In life it seems we often repeat the same cycle or pattern until we say no—until we stop, or we change something. That the same lessons will occur in various ways or various faces until we learn what the lesson came here to teach us.


As I heal I acknowledge that I’ve flipped from codependency to hyper-independence. I know that this, too, is a trauma response. I know that we all need other people in our lives, myself included. I know that as I heal I need emotionally and mentally healthy people around me so that I can continue to support others who are still in a place of active addiction and struggle.


This means that I have to be discerning. I have to be judgmental. I have to assess new relationships for markers of safety such as self-awareness, personal accountability, and long term patterns that show consistency in these behaviours. I’m learning (which for this intense little individual has been tough!) that healthy connections take time to build.


I look forward to continuing to build healthy connections with those who are further along in their recovery, who are doing the work, walking the walk, and are actively taking accountability of their role in things, as I too am working on, so that I can continue to support others who are still in a place of active struggle. And, I look forward to continuing to heal my trauma as well. I have found a new therapist so I look forward, in time, to exploring EMDR.

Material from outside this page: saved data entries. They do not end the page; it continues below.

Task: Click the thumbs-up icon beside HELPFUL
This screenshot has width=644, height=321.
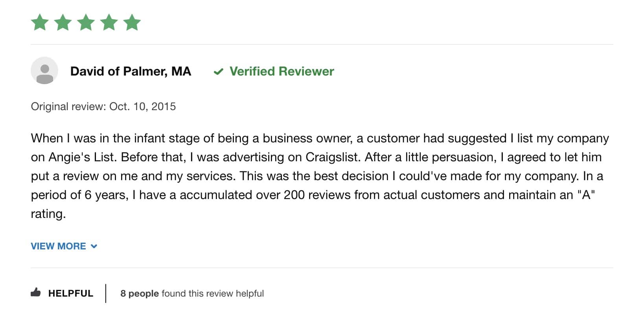Action: (x=36, y=292)
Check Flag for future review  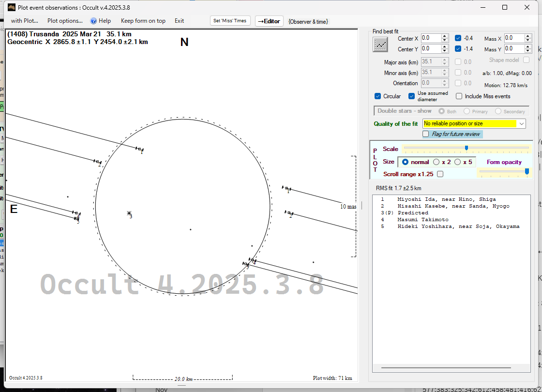tap(426, 134)
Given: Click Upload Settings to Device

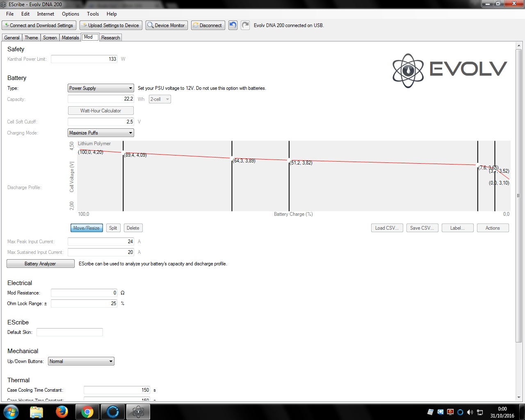Looking at the screenshot, I should (111, 25).
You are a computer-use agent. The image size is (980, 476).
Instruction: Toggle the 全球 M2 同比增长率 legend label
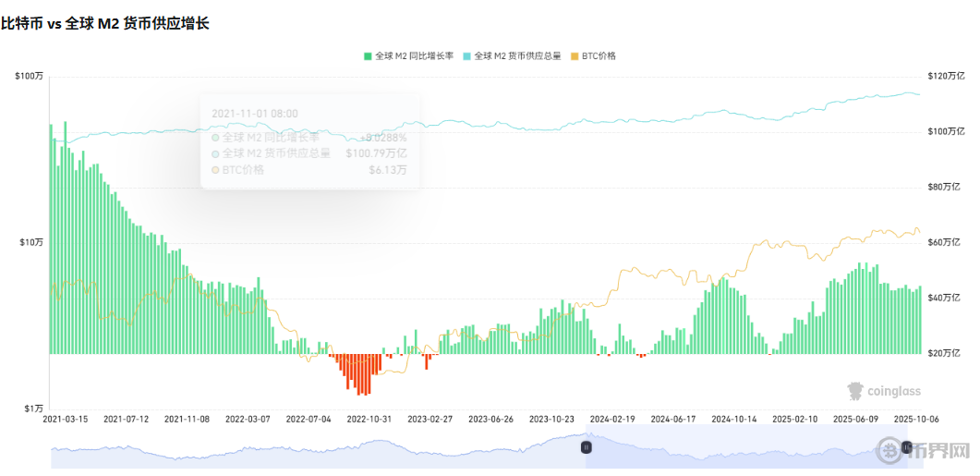pyautogui.click(x=414, y=56)
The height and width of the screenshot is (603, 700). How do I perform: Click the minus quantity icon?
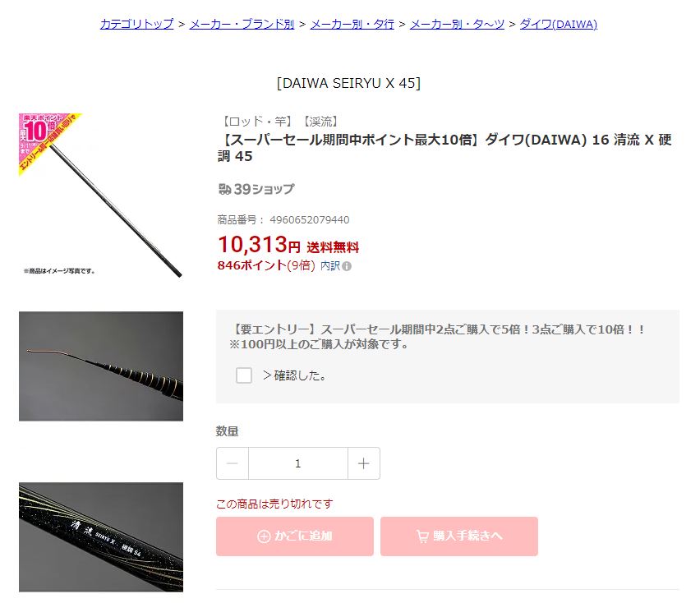[233, 463]
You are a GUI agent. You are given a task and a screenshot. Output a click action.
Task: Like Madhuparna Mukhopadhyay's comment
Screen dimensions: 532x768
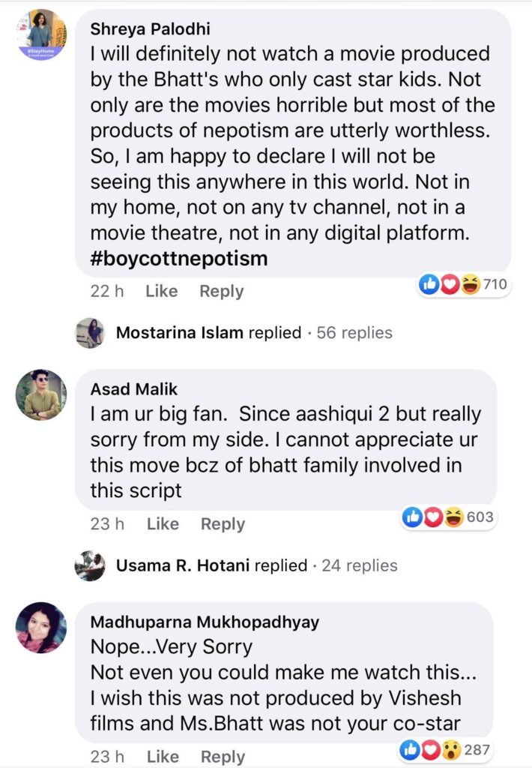163,756
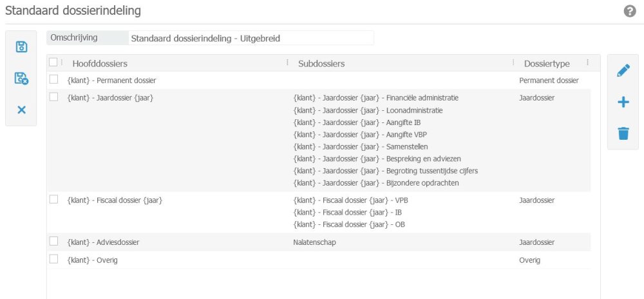Open Dossiertype column options menu

click(587, 63)
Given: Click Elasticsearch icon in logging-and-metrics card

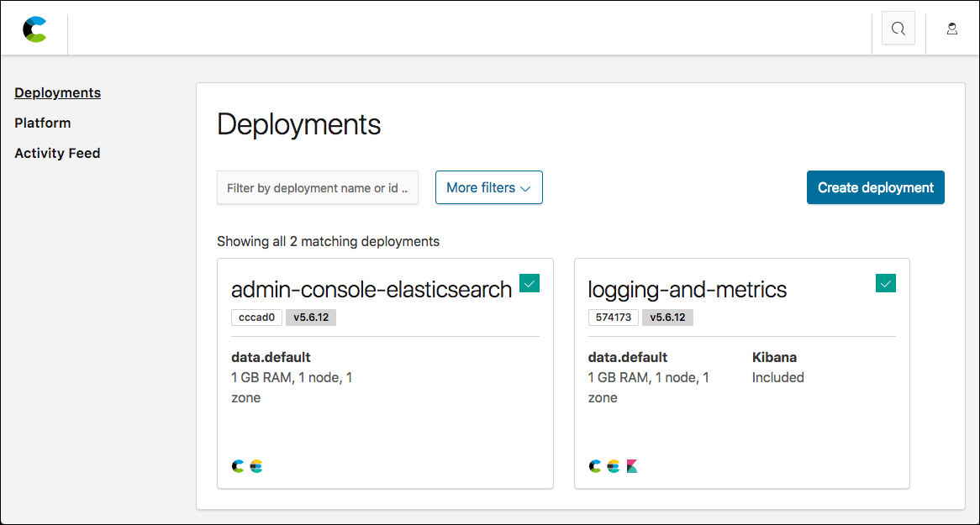Looking at the screenshot, I should coord(614,466).
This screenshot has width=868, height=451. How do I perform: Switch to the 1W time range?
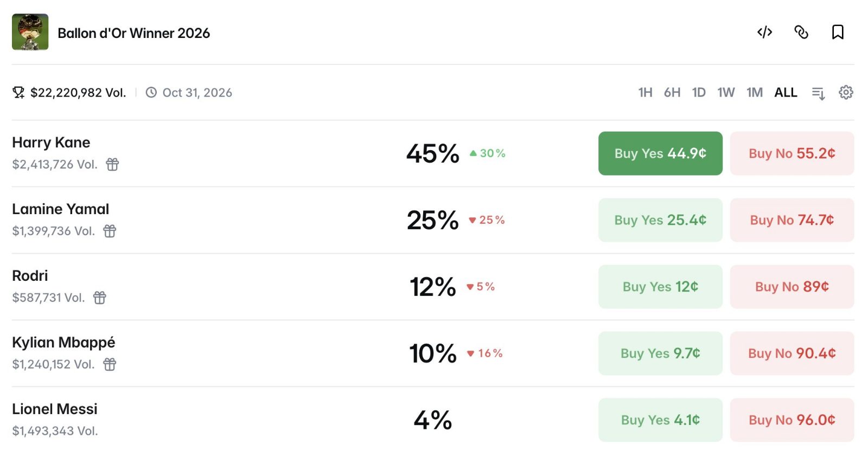726,93
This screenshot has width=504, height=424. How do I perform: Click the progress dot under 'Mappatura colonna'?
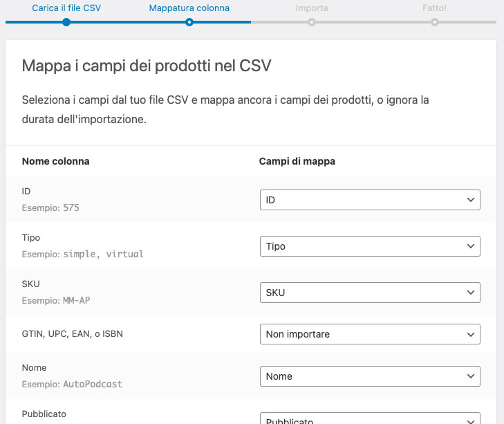coord(189,22)
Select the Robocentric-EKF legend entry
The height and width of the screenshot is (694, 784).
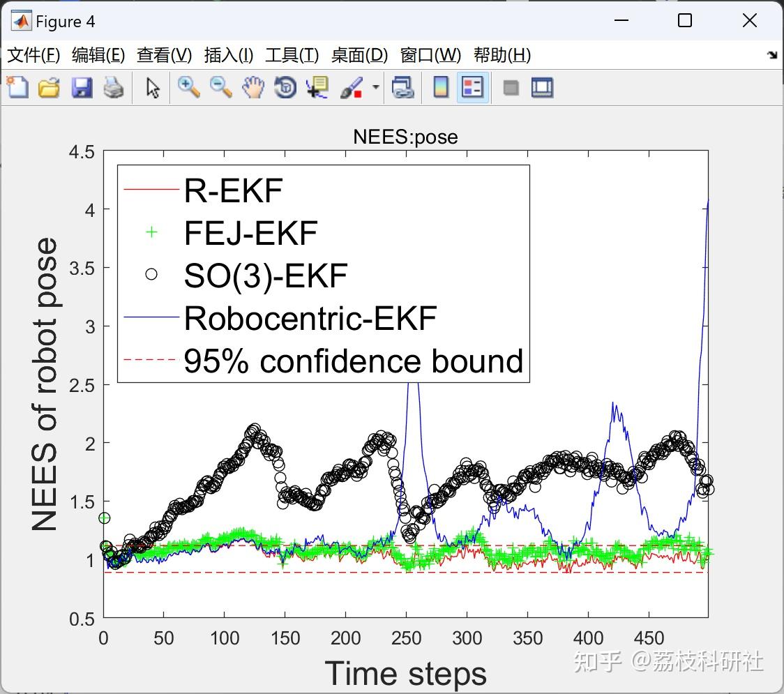[309, 318]
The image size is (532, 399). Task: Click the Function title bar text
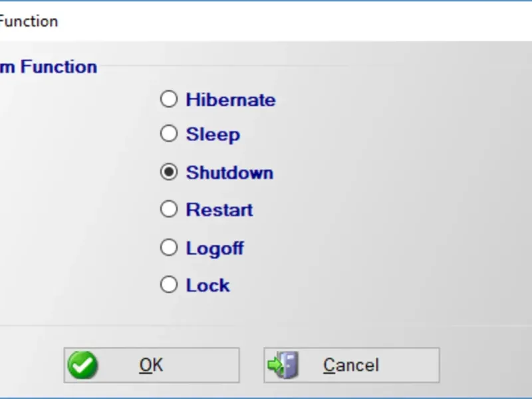pos(29,21)
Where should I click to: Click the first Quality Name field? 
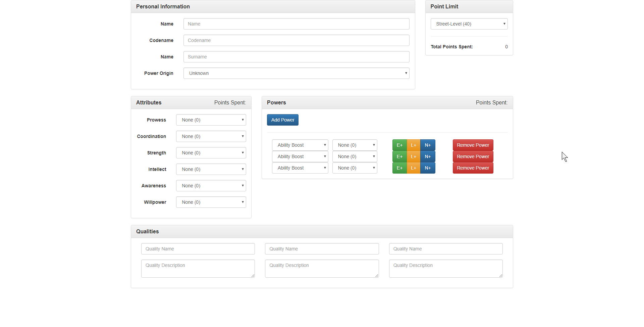tap(198, 249)
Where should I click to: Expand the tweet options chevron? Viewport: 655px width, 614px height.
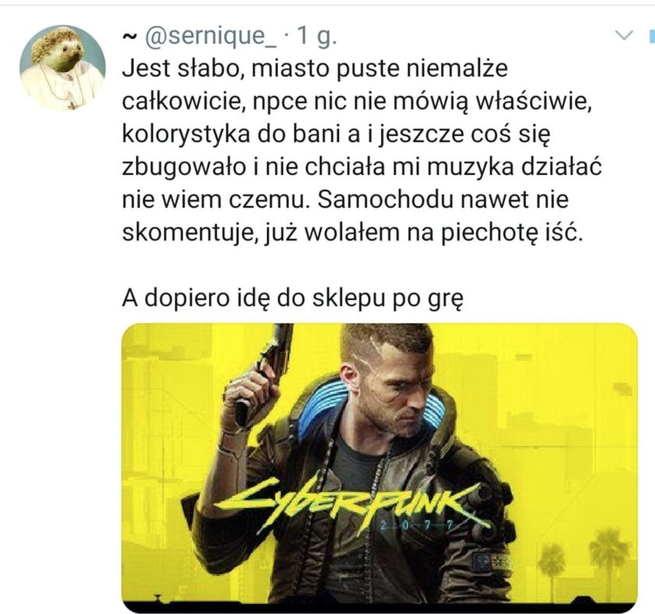tap(625, 35)
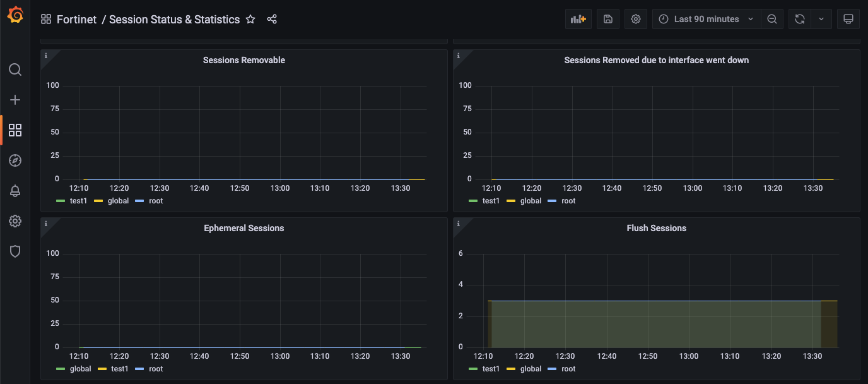
Task: Open dashboard settings gear in top bar
Action: tap(636, 19)
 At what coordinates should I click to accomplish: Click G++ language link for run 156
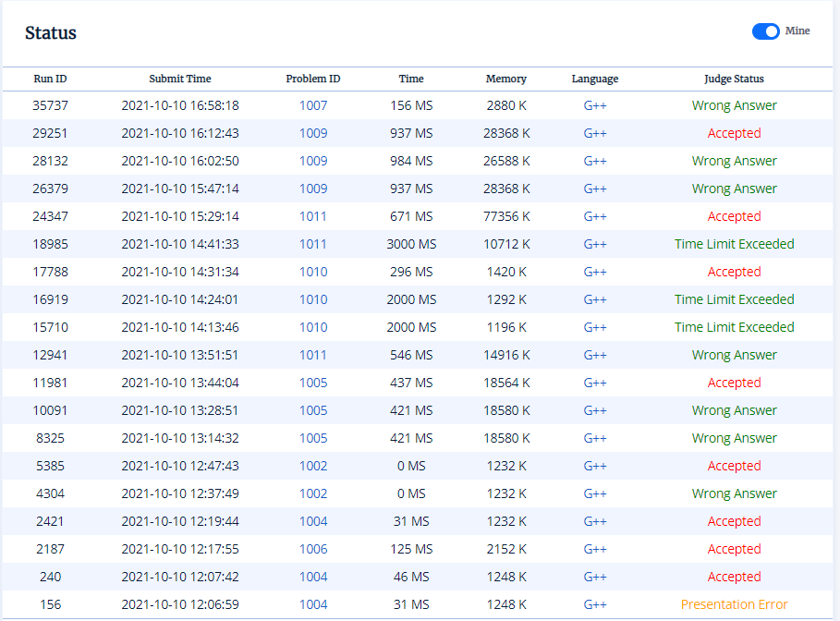595,604
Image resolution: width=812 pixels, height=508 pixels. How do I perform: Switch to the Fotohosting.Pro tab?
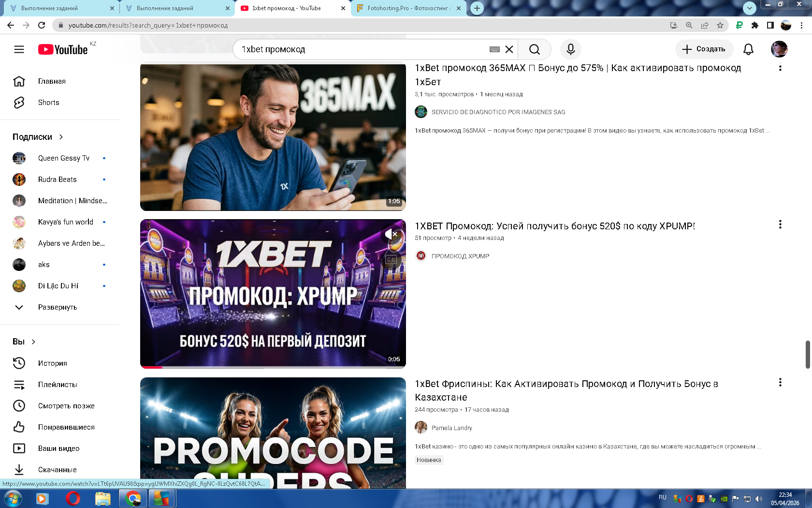pos(408,8)
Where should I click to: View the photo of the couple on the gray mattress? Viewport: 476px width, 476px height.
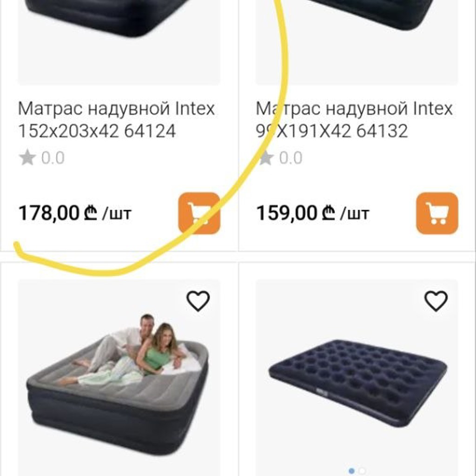119,377
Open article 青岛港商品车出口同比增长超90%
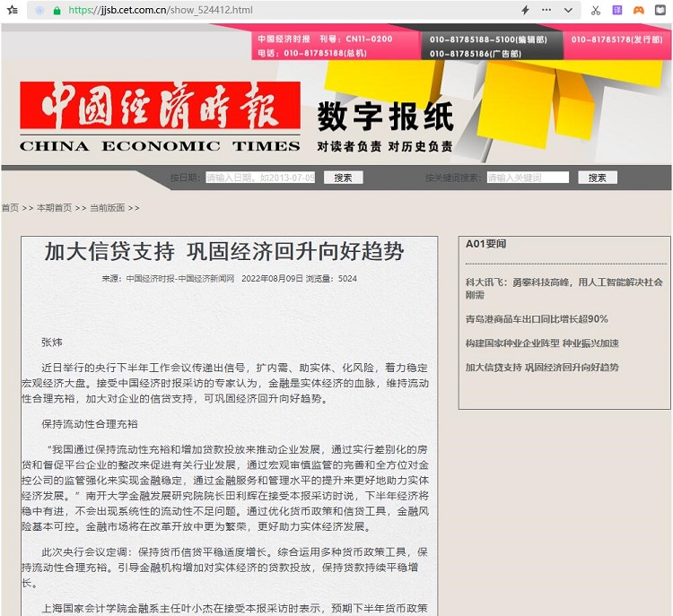Screen dimensions: 673x616 click(x=536, y=319)
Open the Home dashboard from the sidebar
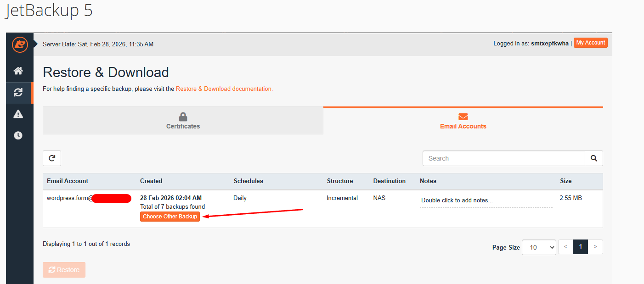The width and height of the screenshot is (644, 284). pos(18,71)
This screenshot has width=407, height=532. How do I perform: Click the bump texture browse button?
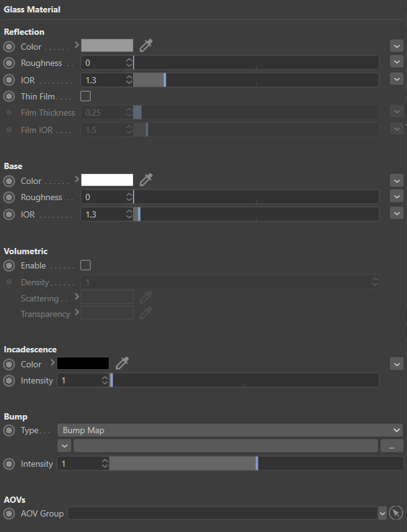point(391,446)
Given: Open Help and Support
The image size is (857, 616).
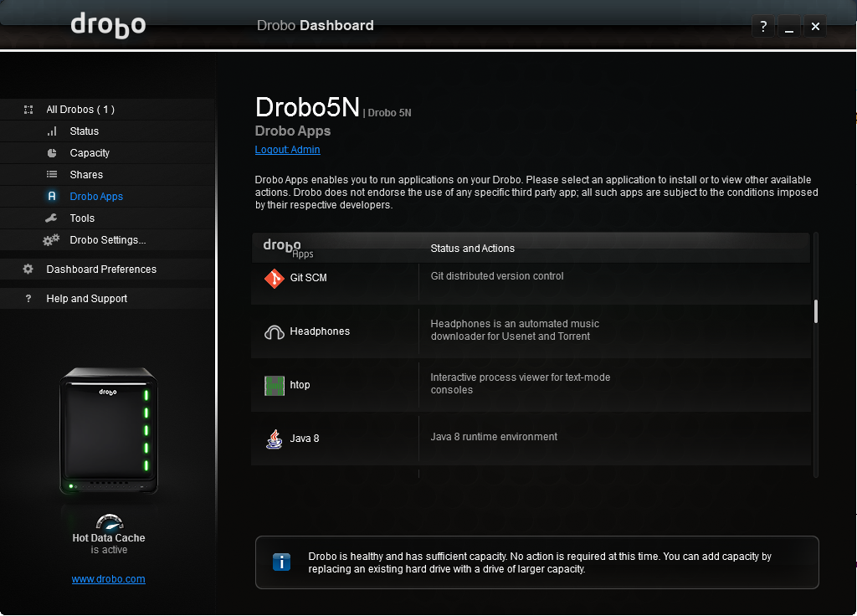Looking at the screenshot, I should tap(87, 299).
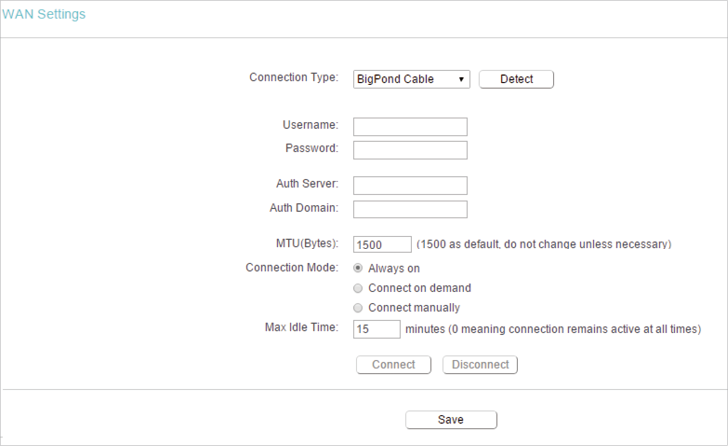
Task: Click the Connection Type label
Action: [294, 78]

Thank you to all those who take the time to read my blogs (whether you comment, react, or not). ❤️


Huge Hugs and Much Love,


~Amy


Ps. The Parkinsonism did reach a point where I struggled to draw. When I was in the psych ward in December 2020, they kept me so sedated that at one point I was drooling on my art. I know now that this wasn’t for my wellbeing—as my words and my experiences of what was going on meant absolutely nothing to them—it was to make me manageable.